Baskın Oran, Sen misin Soran?
Taraf demişken, bu gazetenin arka sayfasında “20 Soru” diye bir köşe var. Ünlülere kısa kısa soruların sorulduğu bu bölümün en ilginç sorusu 20. soru: “Öldüğünüzde cennete giderseniz Tanrı’nın kapıda size ne söylemesini istersiniz?” Doğrusu bu soruya verilen olumlu cevapların çokluğu ve renkliliği karşısında hep şunu düşündüm: Aslında hemen herkes yaratıcısı ile kişiye özel bir ilişki kuruyor ki bunun ne kadar “objektif” ve “meşru” olduğunu çözebilene aşk olsun. Geçenlerde iflah olmaz bağımsız aday Baskın Oran’a da sorulmuş 20 soru.
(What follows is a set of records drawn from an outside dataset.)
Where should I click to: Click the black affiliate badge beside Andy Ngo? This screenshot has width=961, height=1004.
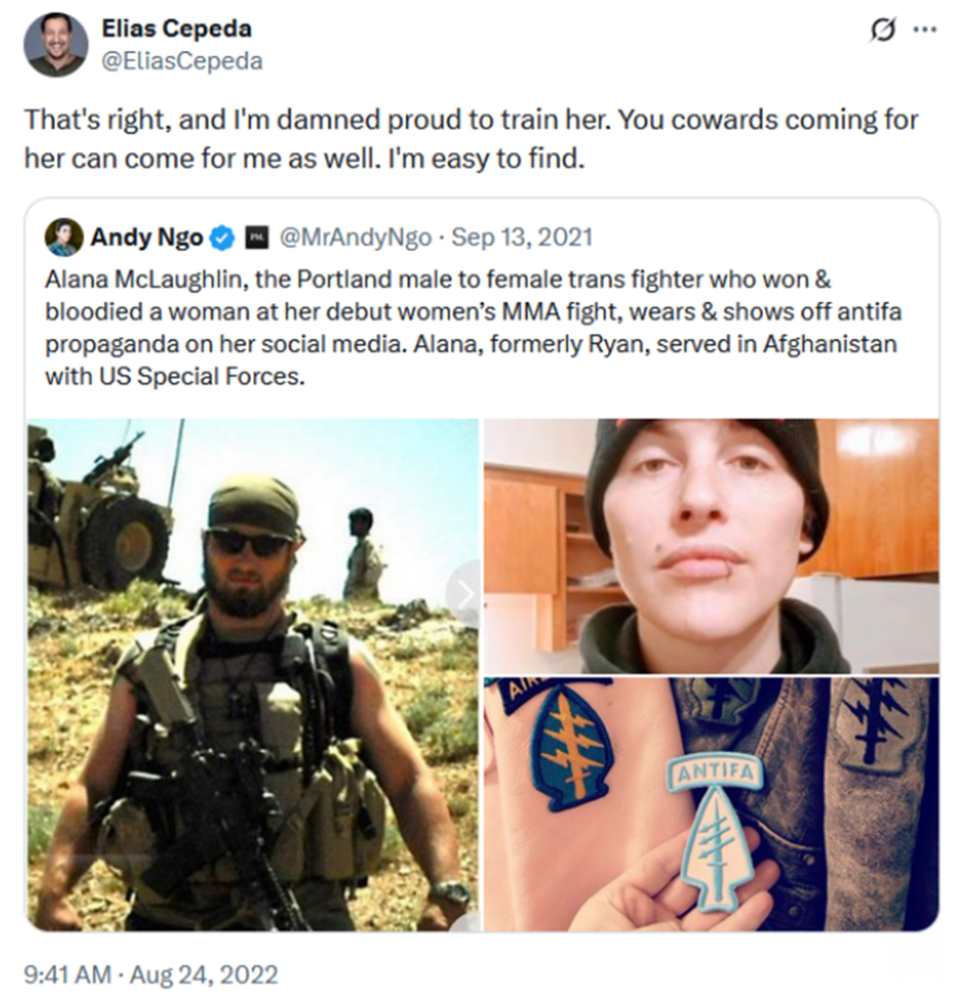click(x=256, y=238)
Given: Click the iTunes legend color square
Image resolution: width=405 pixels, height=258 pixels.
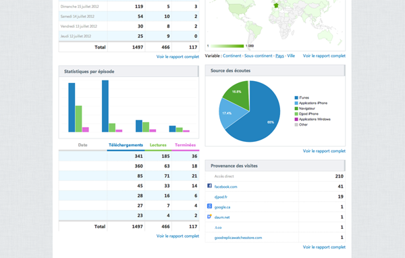Looking at the screenshot, I should [x=296, y=98].
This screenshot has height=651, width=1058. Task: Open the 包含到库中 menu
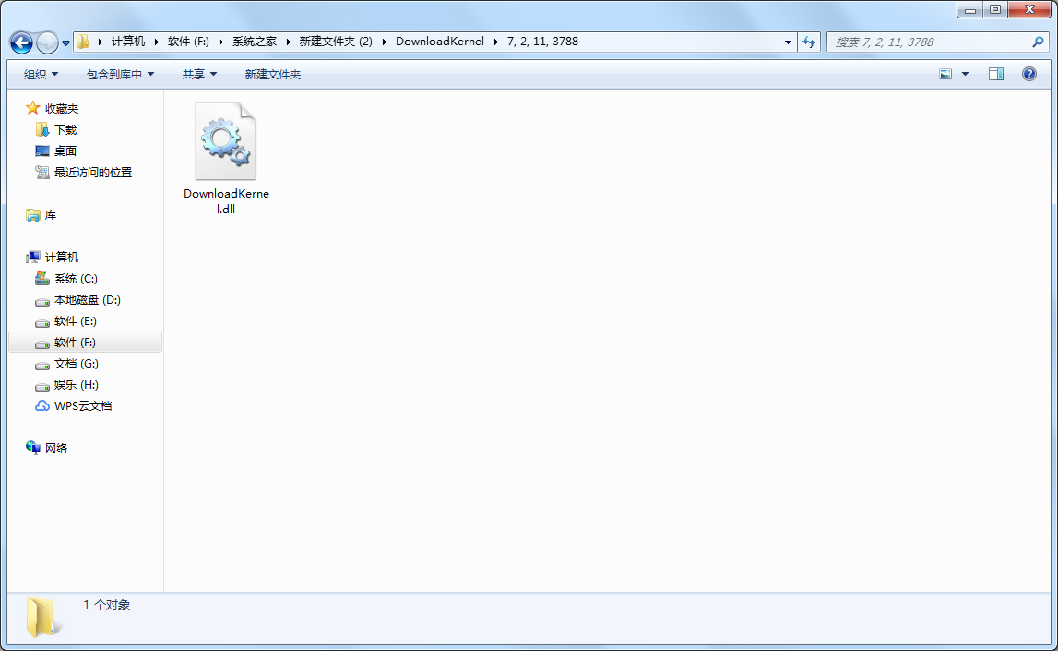point(120,74)
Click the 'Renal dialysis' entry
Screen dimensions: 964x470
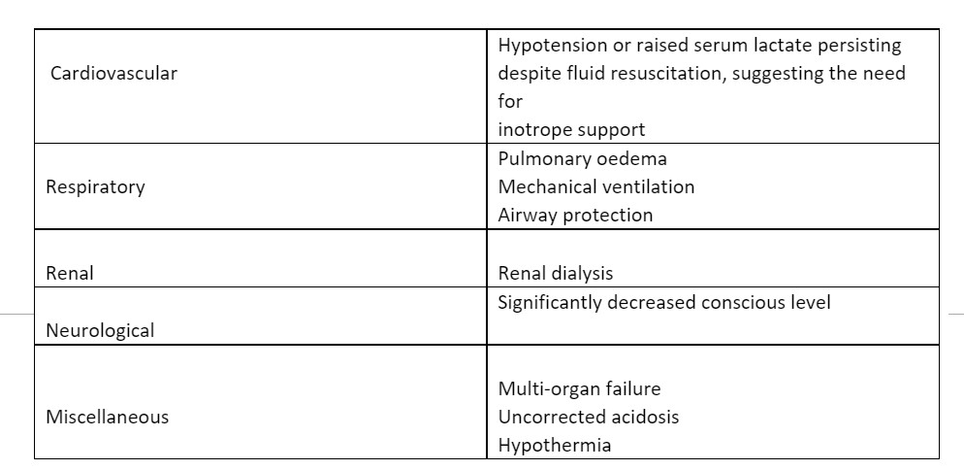(x=555, y=273)
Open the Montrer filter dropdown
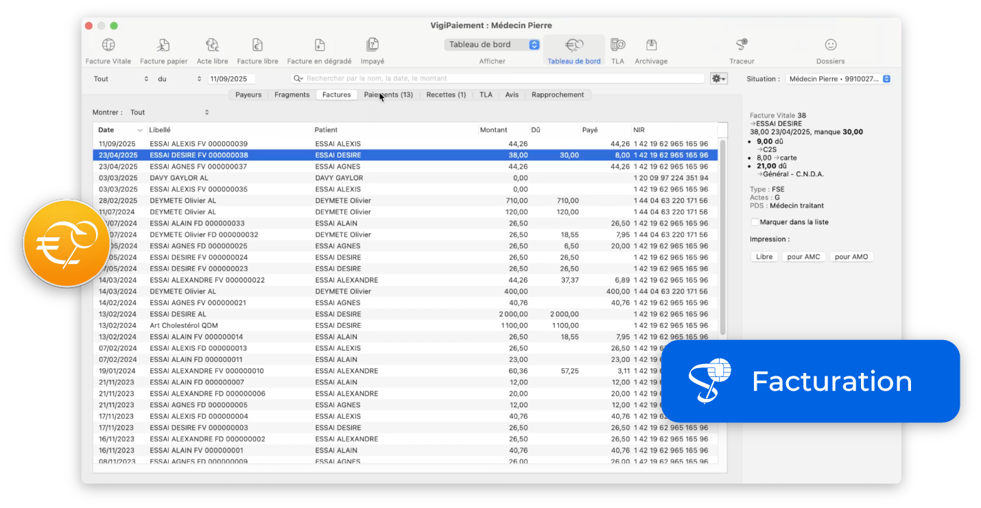Viewport: 981px width, 508px height. click(169, 112)
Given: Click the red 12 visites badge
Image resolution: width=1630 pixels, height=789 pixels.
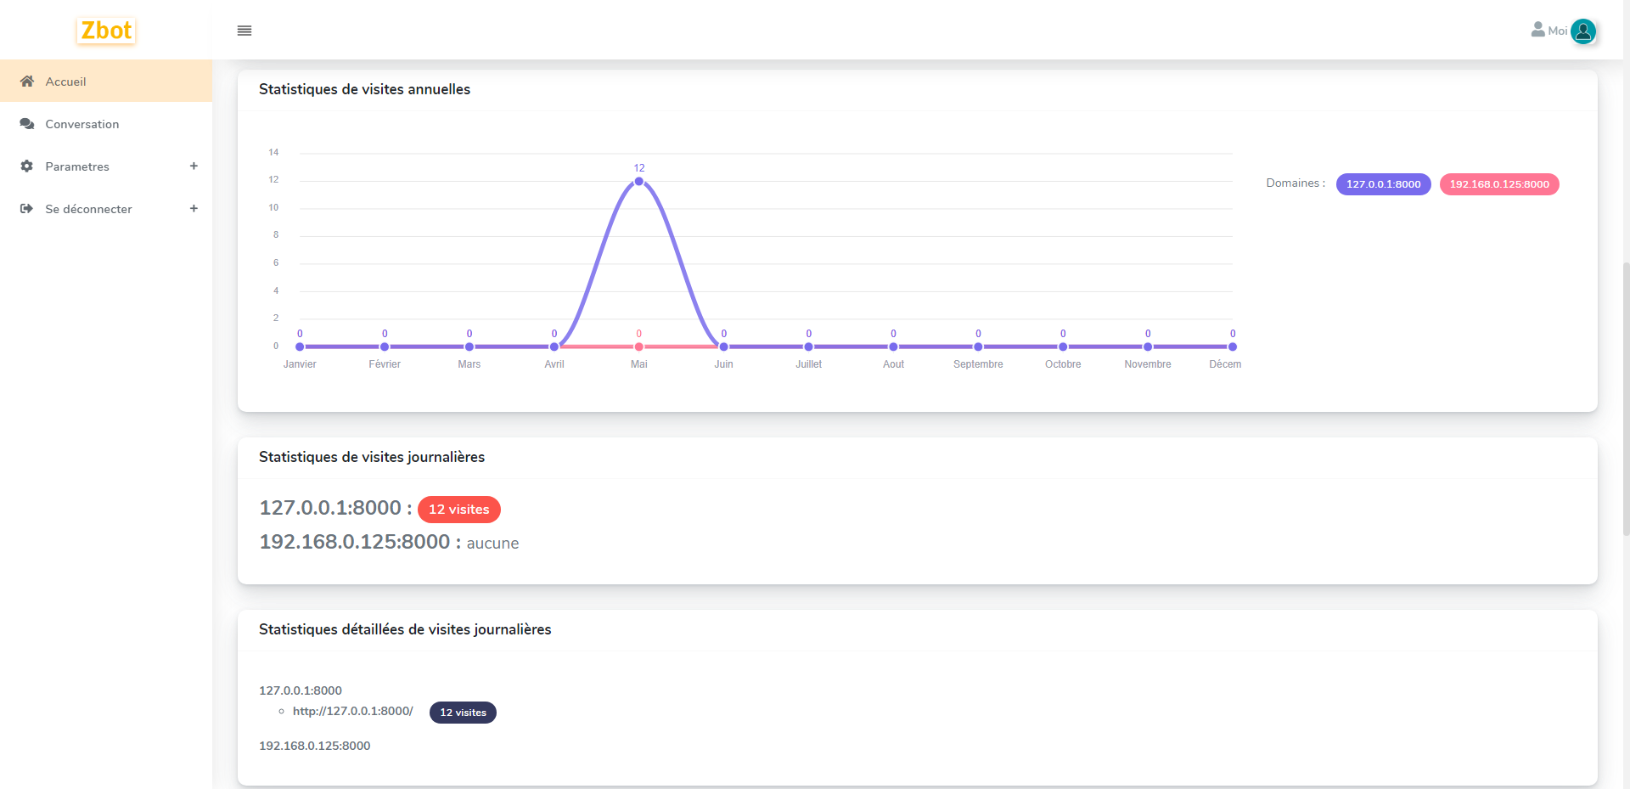Looking at the screenshot, I should coord(458,510).
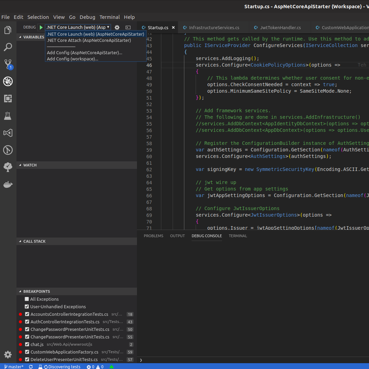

Oran’ın o meşhur yirminci soruya verdiği cevap ne kadar itici bir de siz bakın: “Ne cenneti, ne Tanrısı, ne kapısı…” Bu cevabı okuyunca insan kendisini hiç bu kadar denklem dışı tutar mı diye düşünmeden edemedik. Ama Baskın Oran üzülmesin. O kapının –ama hangi kapı bilmiyoruz- önüne gittiğinde “Ne Baskın’ı, ne Oran’ı” diyecek olmayacak ona. “Gel bakalım Baskın Oran, diyecekler, sendin değil mi o soran?”
GENÇ'ın Yazısı.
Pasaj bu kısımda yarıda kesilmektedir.